Sara Pearson and Patrik Widrig (Associate Professors of Dance, Artistic Directors of PEARSONWIDRIG DANCETHEATER) in September opened the 2011-12 season at Dance Place in Washington, DC. In January, PWDT (including MFA Candidate in Dance Graham Brown and alumnus Tzveta Kassabova) traveled to Santiago, Chile to create and perform The Razor's Edge, a new work in collaboration with Compañía OTUX. PWDT will perform at Movement Research at the Judson Church in New York City on Monday, April 16, at 8pm. In July/August 2012, Sara and Patrik will choreograph a new work for Tanz Plan Ost in Switzerland. In September, they will create the next incarnation of their acclaimed site-specific work A Curious Invasion, this one at Middlebury College. www.pearsonwidrig.org
Miriam Phillips (Assistant Professor, Dance) served on the 2011 Congress of Research in Dance (CORD) Program Committee held in conjunction with the Society of Ethnomusicology (SEM) in Philadelphia. She organized and moderated the panel: “Sounding the Floor: the Kin-aesthetics of Percussive Dance,” presented the paper “Foot, Floor, Footwork: Embodied Culture Through Kathak and Flamenco Foot Percussion,” and mentored TDPS graduate student, Kathleen Spanos on her paper, “Into and Out of the Floor: Weaving Music and Braiding Tradition in Irish Dance” presented in the same panel. Her article, “Becoming the Floor / Breaking the Floor: Experiencing the Kathak-Flamenco Connection” was accepted for publication in the Journal of the Society of Ethnomusicology to be published later this year. Recently, Professor Phillips served as grants consultant to San Francisco’s Creative Work Fund, a program of the Walter and Elise Haas Fund, The William and Flora Hewlett Foundation and The James Irvine Foundation. She is currently working with Professor Karen Bradley, the Association for Cultural Equity and the Laban/Bartenieff Institute of Movement on the project, “Digitizing a World of Dance: Repatriating the Alan Lomax Dance Archive.” For Maryland Day, Miriam will be teaching the popular FlamencoRobics® she developed in 2003 for the first time on the East Coast!
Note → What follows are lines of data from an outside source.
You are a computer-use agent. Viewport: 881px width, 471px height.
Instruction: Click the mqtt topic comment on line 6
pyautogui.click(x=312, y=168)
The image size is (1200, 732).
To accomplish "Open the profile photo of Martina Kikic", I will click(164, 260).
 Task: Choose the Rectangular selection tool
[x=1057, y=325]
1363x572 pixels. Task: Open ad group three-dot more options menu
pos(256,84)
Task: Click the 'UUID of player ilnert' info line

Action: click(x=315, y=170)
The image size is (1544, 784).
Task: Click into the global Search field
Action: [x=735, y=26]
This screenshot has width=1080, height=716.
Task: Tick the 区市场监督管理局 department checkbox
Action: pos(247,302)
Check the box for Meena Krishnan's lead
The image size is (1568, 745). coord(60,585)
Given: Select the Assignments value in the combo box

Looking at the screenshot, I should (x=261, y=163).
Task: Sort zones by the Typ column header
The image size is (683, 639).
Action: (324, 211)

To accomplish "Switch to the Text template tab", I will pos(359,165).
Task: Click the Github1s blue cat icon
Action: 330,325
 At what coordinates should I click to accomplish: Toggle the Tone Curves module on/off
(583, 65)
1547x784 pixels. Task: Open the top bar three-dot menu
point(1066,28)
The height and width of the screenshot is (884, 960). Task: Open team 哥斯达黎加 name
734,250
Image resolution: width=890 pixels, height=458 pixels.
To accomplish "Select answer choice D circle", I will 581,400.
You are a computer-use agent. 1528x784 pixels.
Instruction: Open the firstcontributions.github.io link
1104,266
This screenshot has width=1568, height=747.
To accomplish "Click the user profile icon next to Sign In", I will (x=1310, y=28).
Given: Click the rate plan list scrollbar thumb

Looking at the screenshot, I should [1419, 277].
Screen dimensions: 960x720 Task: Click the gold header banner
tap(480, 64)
Ashley Smith (Assistant Professor of Voice and Acting) recently adapted and directed Eugene O'Neill's Recklessness Before Breakfast for radio broadcast as part of Arena Stage's Eugene O'Neill Festival. The cast of the radio production includes TDPS students and faculty. In February, he served as Dialect Director for the American premiere of Roy William's play Sucker Punch at Studio Theatre, assisted by MFAP student Caroline Clay. Over the winter, he performed in Shakespeare Theatre Company's critically acclaimed production of Much Ado About Nothing. Last fall, he served as Dialect Director for Baltimore Centerstage's production of The Rivals.